#### TEXTE DE L'EXERCICE ####

Pour les patrons des officines, le plus important est de respecter le dosage, de garder la même molécule et de demander l’avis des médecins en cas de pathologie chronique ou d’antécédent médical, mais il ne s’agit nullement d’une substitution systématique.

« Il faut comprendre qu’on ne conteste absolument pas l’autorité du médecin sur l’ordonnance, mais les médecins ne doivent pas non plus contester l’autorité du pharmacien par rapport à l’acte pharmaceutique. Certes les médecins sont des spécialistes du diagnostic et de la prescription, mais, on est aussi des spécialistes des médicaments et de molécules médicamenteuses », explique le président du Syndicat des pharmaciens de Casablanca, qui estime qu’il est temps de se mettre à table avec le département de tutelle et toutes les parties concernées pour discuter de ce dossier et trouver une éventuelle solution, mettant en ligne de mire l’intérêt du patient marocain.

Tandis que le Syndicat National des Médecins du Secteur Libéral (SNMSL) a clairement exprimé, via un communiqué, le 20 mai, son «opposition ferme» à cette proposition de loi, considérée comme «dangereuse pour la santé des citoyens».

####

EXERCICE:
Recopiez mot pour mot le passage du texte sur les pharmaciens et les médecins, de « Pour les patrons » à « d’une substitution systématique. ».

#### ENTRÉES FOURNIES ####

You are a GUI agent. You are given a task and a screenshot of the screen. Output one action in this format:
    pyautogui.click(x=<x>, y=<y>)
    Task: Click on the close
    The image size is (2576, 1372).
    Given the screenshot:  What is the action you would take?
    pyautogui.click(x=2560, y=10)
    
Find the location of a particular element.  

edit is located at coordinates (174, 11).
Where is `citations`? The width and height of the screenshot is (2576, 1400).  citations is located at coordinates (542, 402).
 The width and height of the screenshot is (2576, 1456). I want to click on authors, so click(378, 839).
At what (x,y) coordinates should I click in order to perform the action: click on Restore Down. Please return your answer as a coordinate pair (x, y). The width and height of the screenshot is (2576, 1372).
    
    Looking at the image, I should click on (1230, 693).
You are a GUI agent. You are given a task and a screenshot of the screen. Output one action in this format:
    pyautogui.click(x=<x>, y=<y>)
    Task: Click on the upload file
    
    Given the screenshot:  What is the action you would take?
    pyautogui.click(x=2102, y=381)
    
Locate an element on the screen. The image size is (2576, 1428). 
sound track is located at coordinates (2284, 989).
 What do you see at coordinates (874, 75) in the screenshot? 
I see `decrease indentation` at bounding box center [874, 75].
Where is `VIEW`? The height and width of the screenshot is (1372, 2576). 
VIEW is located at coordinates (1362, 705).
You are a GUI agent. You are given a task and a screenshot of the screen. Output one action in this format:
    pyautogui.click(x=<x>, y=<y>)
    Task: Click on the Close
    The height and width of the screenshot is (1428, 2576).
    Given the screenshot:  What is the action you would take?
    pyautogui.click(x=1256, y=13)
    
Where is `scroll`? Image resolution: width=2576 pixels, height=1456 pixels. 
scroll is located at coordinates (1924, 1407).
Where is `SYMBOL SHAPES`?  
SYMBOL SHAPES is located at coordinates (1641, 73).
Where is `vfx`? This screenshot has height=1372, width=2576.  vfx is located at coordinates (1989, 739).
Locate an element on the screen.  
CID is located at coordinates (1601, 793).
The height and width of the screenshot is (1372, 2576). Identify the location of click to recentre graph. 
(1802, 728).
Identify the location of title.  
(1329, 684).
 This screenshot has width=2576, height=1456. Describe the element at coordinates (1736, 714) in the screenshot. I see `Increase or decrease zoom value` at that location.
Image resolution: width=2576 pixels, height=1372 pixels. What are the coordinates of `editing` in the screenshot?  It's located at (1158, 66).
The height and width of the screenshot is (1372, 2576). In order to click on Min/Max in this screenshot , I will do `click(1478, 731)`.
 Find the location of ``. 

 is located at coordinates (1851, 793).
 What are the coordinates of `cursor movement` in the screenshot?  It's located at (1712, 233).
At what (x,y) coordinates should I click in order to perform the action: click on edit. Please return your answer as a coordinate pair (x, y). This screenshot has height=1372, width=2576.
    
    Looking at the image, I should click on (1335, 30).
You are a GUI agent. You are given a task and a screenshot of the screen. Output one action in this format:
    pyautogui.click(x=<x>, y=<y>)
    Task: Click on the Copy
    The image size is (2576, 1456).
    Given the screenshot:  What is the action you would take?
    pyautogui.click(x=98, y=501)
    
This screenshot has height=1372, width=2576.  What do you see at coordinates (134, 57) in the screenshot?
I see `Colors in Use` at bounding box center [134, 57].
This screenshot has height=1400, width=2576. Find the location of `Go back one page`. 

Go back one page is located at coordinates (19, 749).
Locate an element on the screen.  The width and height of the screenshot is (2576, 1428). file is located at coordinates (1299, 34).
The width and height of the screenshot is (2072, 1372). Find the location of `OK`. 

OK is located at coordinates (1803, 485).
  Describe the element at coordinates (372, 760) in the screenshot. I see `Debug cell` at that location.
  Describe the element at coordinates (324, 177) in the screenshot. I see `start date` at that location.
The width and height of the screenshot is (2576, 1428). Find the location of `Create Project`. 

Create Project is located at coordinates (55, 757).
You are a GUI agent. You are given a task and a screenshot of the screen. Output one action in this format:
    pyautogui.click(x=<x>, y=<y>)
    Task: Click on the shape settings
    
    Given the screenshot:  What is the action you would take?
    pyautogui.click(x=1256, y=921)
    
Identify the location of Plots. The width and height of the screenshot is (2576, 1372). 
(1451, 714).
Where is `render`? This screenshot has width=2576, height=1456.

####

RÉPONSE ATTENDUE:
Pour les patrons des officines, le plus important est de respecter le dosage, de garder la même molécule et de demander l’avis des médecins en cas de pathologie chronique ou d’antécédent médical, mais il ne s’agit nullement d’une substitution systématique.